__Assigned task__
Where the records hold the string "Remove", show the whole line it sits on.

__Information provided__
"""
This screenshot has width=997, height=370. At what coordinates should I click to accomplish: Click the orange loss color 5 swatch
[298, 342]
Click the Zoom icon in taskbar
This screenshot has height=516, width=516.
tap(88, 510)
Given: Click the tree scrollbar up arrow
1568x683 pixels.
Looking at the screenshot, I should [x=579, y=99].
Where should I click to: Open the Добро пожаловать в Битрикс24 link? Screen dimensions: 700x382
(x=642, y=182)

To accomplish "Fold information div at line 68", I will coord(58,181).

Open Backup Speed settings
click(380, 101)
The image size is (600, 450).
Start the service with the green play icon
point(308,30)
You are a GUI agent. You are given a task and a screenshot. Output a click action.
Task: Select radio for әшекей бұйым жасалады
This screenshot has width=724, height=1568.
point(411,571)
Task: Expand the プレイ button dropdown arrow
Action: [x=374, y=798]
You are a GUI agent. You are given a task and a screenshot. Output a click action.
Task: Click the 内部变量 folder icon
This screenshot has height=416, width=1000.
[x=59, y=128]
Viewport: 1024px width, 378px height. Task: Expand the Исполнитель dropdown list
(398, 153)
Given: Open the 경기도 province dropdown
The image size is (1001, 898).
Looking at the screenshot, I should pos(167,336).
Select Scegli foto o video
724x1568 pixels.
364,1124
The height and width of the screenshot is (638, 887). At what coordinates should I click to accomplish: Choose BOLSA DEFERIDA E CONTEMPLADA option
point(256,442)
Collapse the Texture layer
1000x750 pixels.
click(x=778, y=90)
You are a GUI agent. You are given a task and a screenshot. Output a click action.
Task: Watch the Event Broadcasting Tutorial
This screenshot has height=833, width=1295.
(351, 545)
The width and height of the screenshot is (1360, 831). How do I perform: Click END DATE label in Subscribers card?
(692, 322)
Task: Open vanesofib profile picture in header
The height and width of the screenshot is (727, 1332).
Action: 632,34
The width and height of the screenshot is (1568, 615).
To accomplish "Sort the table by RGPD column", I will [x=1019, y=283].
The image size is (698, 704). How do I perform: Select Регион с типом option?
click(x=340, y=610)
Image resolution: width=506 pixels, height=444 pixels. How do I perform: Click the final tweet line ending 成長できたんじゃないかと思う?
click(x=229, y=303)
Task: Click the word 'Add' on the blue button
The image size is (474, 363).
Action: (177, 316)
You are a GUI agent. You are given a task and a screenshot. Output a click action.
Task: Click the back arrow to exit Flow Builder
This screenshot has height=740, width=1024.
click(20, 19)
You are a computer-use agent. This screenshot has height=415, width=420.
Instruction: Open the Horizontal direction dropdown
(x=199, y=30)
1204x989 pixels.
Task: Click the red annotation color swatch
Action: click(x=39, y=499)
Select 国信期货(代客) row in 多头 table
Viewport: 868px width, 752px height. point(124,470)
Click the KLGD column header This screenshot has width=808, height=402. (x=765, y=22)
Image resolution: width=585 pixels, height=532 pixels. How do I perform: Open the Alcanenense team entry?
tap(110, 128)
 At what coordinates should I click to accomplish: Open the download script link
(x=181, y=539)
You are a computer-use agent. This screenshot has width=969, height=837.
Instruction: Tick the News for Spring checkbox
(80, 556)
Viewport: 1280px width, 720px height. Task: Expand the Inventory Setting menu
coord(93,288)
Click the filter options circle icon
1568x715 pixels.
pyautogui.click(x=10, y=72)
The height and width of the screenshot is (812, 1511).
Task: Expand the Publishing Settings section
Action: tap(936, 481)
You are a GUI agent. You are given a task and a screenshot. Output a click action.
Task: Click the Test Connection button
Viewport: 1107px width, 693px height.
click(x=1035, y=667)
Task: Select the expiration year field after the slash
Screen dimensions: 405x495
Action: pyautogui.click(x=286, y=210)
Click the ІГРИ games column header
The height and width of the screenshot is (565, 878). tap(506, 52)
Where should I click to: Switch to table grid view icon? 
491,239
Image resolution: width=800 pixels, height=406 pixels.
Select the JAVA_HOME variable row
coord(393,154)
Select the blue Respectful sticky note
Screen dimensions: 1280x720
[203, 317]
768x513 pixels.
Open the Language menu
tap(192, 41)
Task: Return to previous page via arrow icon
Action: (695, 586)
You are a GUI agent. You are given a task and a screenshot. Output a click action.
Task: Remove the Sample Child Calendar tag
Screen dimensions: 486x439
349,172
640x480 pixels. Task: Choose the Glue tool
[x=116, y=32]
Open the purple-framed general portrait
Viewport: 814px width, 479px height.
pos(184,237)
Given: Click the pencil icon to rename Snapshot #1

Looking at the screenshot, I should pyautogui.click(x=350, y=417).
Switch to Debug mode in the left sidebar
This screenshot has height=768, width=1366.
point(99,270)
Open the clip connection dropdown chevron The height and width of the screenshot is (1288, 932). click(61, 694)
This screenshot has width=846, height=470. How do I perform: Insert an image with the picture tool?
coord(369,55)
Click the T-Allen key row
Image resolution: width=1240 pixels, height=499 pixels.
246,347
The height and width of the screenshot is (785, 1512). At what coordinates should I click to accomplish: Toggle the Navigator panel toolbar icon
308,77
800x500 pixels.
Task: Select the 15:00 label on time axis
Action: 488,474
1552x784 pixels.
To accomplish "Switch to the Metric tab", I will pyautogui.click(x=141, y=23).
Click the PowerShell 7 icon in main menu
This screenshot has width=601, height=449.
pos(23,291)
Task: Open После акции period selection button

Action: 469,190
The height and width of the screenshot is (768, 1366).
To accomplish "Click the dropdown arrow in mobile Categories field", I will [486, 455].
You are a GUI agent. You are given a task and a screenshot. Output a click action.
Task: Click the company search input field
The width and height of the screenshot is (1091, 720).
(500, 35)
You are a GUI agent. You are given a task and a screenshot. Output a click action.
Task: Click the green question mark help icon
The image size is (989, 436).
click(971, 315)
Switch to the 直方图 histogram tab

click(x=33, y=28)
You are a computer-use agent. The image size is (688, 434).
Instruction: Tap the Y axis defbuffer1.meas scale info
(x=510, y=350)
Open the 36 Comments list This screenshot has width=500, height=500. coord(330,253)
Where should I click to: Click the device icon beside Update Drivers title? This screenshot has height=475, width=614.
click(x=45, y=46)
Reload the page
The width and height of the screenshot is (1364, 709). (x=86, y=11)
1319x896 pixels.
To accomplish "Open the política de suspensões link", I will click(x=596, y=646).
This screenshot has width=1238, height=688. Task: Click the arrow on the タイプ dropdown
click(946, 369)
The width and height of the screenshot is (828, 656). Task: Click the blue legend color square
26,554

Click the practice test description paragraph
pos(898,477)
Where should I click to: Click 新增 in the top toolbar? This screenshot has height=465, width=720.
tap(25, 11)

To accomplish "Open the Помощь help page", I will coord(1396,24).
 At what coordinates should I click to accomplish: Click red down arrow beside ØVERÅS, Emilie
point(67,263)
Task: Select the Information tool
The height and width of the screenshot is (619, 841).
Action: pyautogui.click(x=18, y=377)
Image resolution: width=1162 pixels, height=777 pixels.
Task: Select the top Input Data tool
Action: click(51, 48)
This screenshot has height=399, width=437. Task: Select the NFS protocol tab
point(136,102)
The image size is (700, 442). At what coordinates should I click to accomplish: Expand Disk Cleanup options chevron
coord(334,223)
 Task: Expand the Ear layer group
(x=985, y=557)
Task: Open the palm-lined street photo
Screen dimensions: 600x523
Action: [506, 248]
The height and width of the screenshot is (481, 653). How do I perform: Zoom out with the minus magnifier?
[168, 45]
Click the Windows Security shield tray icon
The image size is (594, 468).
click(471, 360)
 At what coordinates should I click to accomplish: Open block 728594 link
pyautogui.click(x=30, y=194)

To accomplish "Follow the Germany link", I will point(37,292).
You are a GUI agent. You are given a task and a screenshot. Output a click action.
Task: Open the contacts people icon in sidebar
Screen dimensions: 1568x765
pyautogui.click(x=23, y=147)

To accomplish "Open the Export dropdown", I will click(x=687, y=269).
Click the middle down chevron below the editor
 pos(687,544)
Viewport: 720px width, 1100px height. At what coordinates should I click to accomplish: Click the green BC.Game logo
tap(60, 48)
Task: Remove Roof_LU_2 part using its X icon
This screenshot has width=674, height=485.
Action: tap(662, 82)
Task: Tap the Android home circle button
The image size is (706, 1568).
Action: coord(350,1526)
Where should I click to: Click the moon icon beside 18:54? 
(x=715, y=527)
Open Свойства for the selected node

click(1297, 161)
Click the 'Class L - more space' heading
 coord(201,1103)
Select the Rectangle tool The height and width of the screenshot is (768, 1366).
"""
__Result of this exercise__
Task: Remove the Sample Child Calendar tag
Task: Remove Roof_LU_2 part using its X icon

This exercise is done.